Des leçons à retenir pour Cleveland ?

G. Kirkmire affirme que les autres villes peuvent également commencer en s'attaquant à une petite partie du problème.

« Vous n'avez pas besoin de creuser dans toute la ville », explique-t-il. « Dans notre ville, à l'origine, nous avons déployé le programme dans les zones présentant le plus de risques. »

Selon lui, ces zones à haut risque sont désormais réduites.

Par le passé, les comtés de Cleveland et de Cuyahoga ont essayé de mettre en place de petits projets d'inspection des maisons et proposaient des méthodes d'éducation et de contrôle du plomb à bas coût, comme des tapis et des équipements de nettoyage, dans les foyers hébergeant des femmes enceintes et des nourrissons. Toutefois, l'effort financé par une subvention, prometteur au départ, s'est terminé une fois les fonds épuisés.

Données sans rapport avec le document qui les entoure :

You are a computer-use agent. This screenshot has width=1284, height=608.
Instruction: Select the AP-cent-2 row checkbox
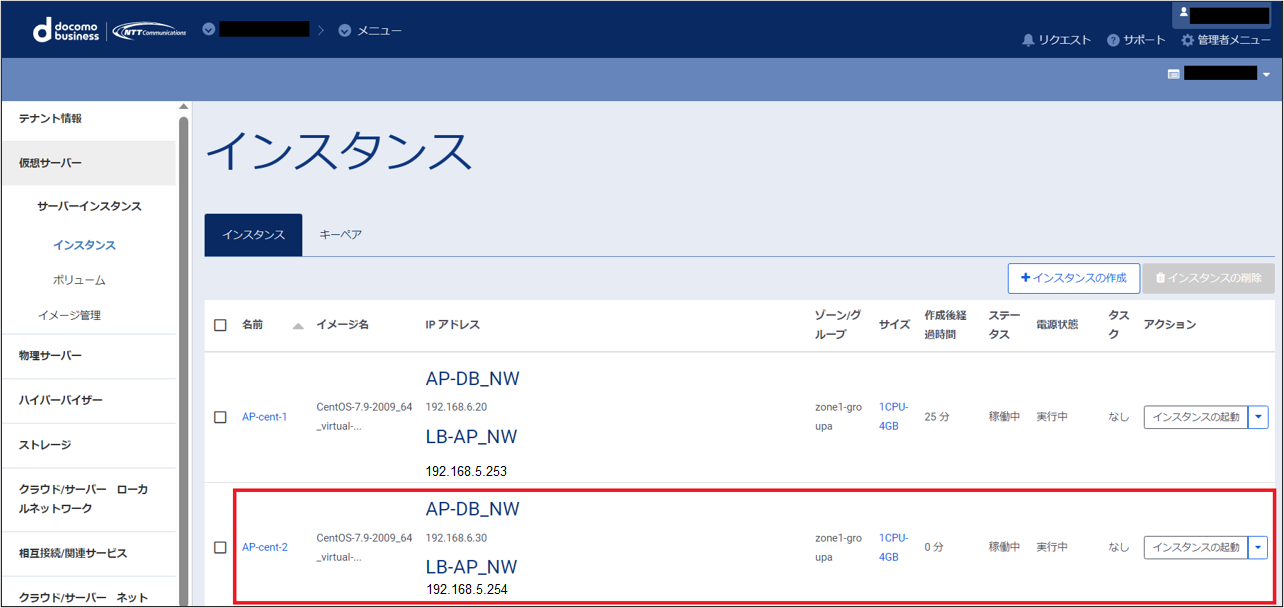coord(220,547)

Actuellement, le service de santé publique de Cleveland, le système MetroHealth, et l'organisation à but non lucratif Environmental Health Watch collaborent dans le cadre d'un nouveau projet, appelé BUILD, qui opte pour une approche plus collaborative et holistique pour s'assurer que les logements sont sains.

Le projet est en test dans un quartier de West Side avec un fort pourcentage de plomb et d'autres problèmes de santé en lien avec les habitations.

Selon ses partisans, l'objectif du programme est d’élaborer une stratégie durable pour empêcher les familles et les enfants d'être contaminés et empoisonnés par leurs maisons.

Il reste à voir si cela perdurera au-delà de la subvention de 250 000 dollars.